(Stored records)
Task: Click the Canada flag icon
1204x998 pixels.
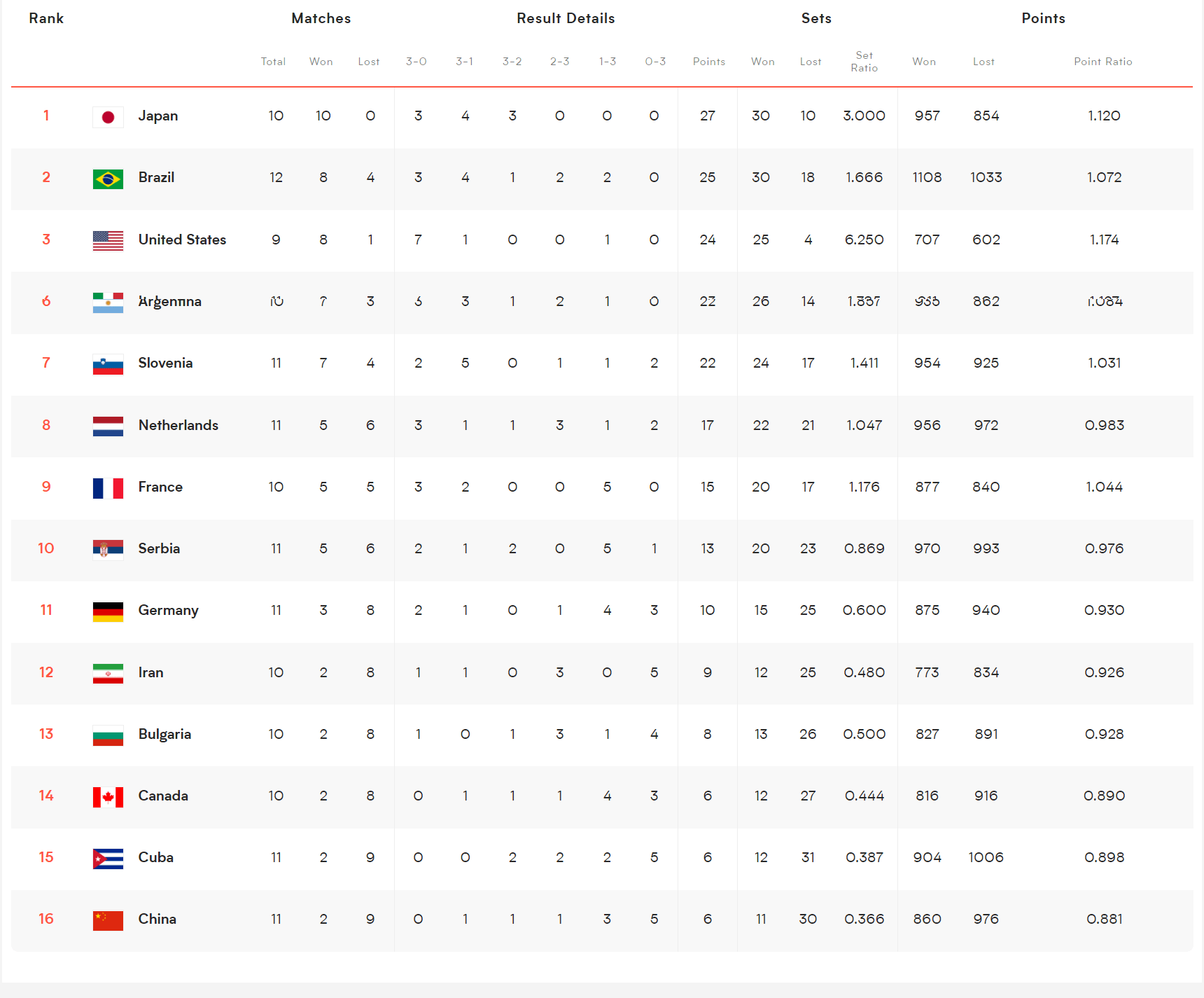Action: coord(108,796)
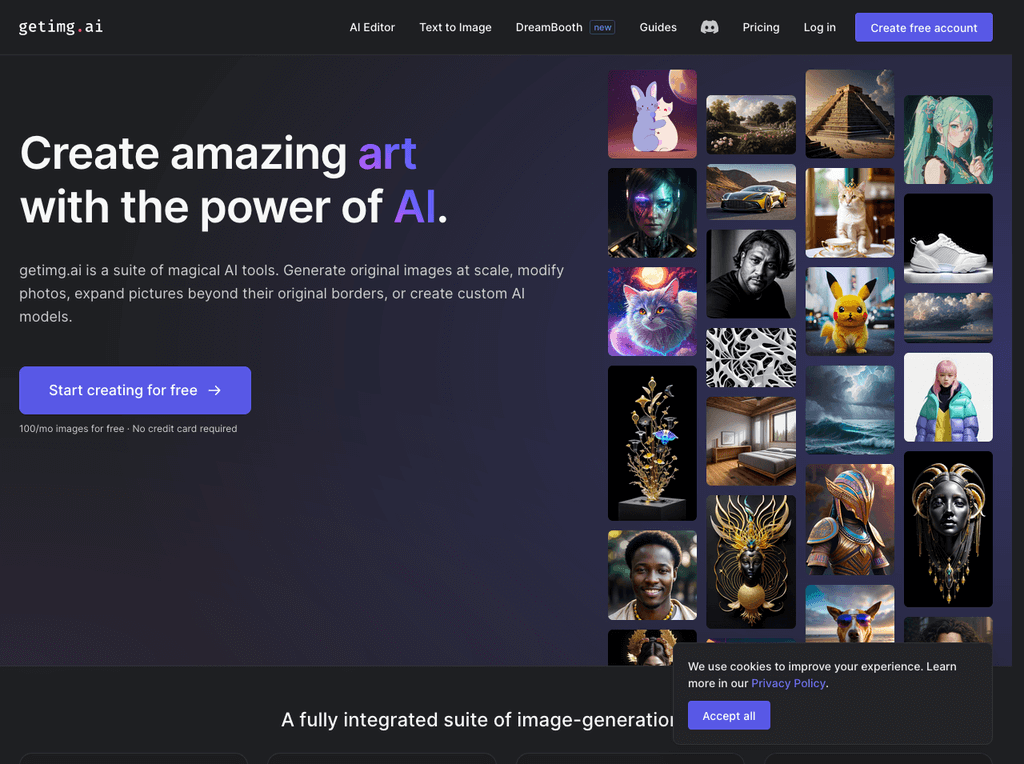The image size is (1024, 764).
Task: Open the AI Editor menu item
Action: click(372, 27)
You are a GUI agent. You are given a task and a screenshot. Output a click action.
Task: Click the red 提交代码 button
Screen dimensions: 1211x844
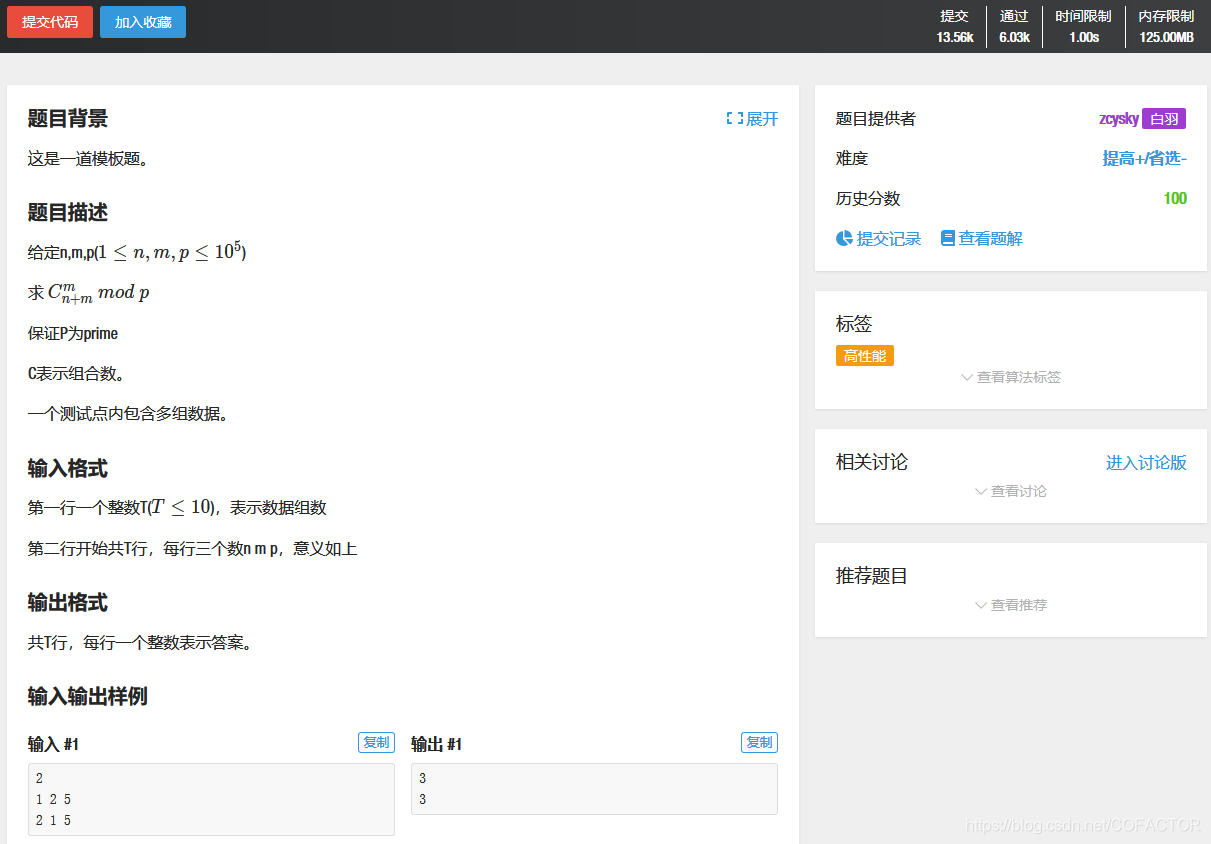pos(49,21)
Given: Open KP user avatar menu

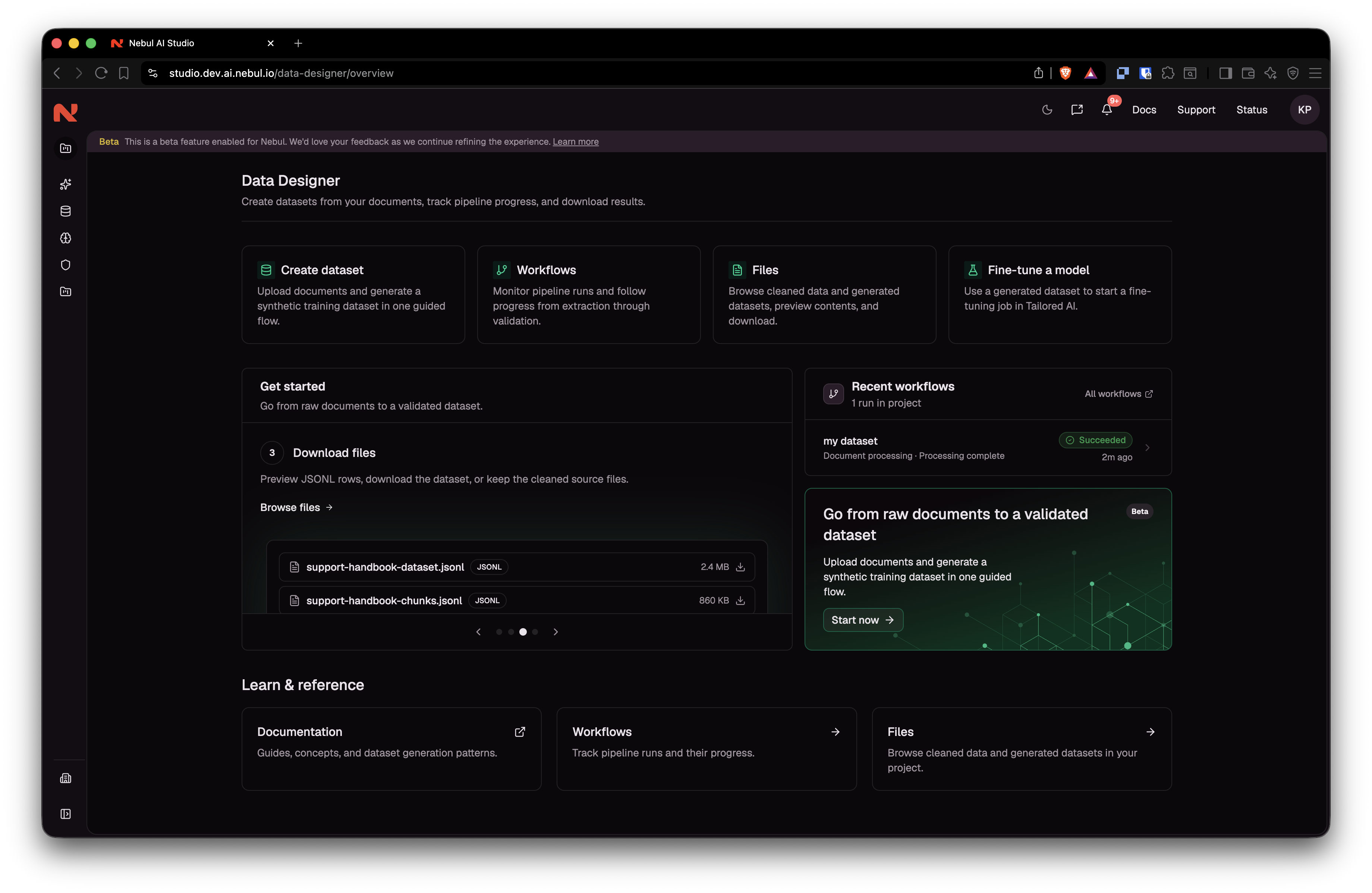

# Problem requirements:
Make an exact copy of every record, pictures excluded.

# Exercise answer:
Task: Click the Canada flag icon
1204x998 pixels.
Action: coord(108,796)
The image size is (1024, 764).
Task: Open the AI Editor menu item
Action: click(372, 27)
You are a GUI agent. You are given a task and a screenshot. Output a click action.
Task: Click the red 提交代码 button
Screen dimensions: 1211x844
pos(49,21)
Given: Open KP user avatar menu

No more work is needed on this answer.